Continuing with his style, he stated: “when I’m editing a film I always have to think about various options, to analyse what is happening, what the specific needs might be. Then I build the structure”.

And he added: “You have to be ready to film everything that is happening, you need to take risks, record a lot in order to have enough material. It is better to overdo it and have the option of editing. The film comes from the process of analysing the summary of the recordings”.

Frederick Wiseman, who has acknowledged that he is influenced rather by the books he reads than the films he sees, has seen this way of making documentary films as “a great adventure”.

>> Video with Frederick Wiseman’s acceptance speech as doctor honoris causa

 

Screening of the documentary On Wiseman

In the last part of the ceremony, Jordi Balló presented the documentary On Wiseman, which includes the testimony of fourteen filmmakers, many of whom attended the talk Wiseman gave on the master’s degree in Creative Documentary in 1998, later repeated in 2006.  

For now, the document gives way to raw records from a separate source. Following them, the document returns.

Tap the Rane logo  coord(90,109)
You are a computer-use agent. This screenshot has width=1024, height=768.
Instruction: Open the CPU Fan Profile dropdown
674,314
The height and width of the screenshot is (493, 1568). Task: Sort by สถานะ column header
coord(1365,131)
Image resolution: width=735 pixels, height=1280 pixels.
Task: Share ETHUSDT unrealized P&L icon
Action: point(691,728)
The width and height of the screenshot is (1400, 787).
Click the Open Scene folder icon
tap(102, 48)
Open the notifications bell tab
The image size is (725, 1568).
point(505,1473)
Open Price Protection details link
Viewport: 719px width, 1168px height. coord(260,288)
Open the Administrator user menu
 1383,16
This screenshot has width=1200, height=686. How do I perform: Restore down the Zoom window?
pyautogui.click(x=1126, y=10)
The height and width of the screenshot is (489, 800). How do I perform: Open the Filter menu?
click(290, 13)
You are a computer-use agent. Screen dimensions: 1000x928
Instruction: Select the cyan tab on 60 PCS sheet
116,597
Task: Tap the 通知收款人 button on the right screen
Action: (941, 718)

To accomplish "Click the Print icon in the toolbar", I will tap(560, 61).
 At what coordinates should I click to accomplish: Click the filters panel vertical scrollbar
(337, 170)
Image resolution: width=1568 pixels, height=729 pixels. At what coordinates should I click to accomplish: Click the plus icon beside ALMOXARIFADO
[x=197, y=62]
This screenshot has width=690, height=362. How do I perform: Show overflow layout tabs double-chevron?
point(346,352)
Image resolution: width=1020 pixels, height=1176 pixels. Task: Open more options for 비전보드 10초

The film, directed by Ricardo Íscar, is an example of how the American filmmaker has been present in the movement that has taken place in recent decades in Catalonia to revive the documentary, and the mark his work has left, as well as how it has been transmitted to the university environment.

The fourteen filmmakers who chose and commented on a sequence of one of Wiseman’s films are: Luis E. Parés, Javier Rebolllo, Isaki Lacuesta, Elías León Siminiani, Virginia García del Pino, Mercedes Álvarez, José González Morandi, Neus Ballús, Lupe Pérez, Carla Subirana, Xapo Ortega and Xaiver Artigas, Pilar Monsell, Oliver Laxe and Mar Coll.

 < On Wiseman documentary

 

Closing speech by Jaume Casals

Jaume Casals, in his closing speech, said that he has recently seen several of Wiseman’s films, including At Berkeley (2013), and that he really identifies with what is narrated. The rector made a comparison of what it means to “eat soup” every day with the day-to-day work at the University.

Jaume Casals contrasted the satisfaction and certainty of scientists when carrying out their work with the doubts and ‘metadiscourses’ on the meaning of the university: “In contrast with the optimism of science is the pessimism of other parts of the institution”, he stated.

However, he assured that he does not conform with or accept such pessimism, and that he is in favour of making improvements relating to the university: “I along with those assisting me aim to create chances to turn the mud on the tips of our shoes into dust and adventures”. And he added: “My main goal is for the representatives and heads of the various academic fields to be at the forefront of the University”.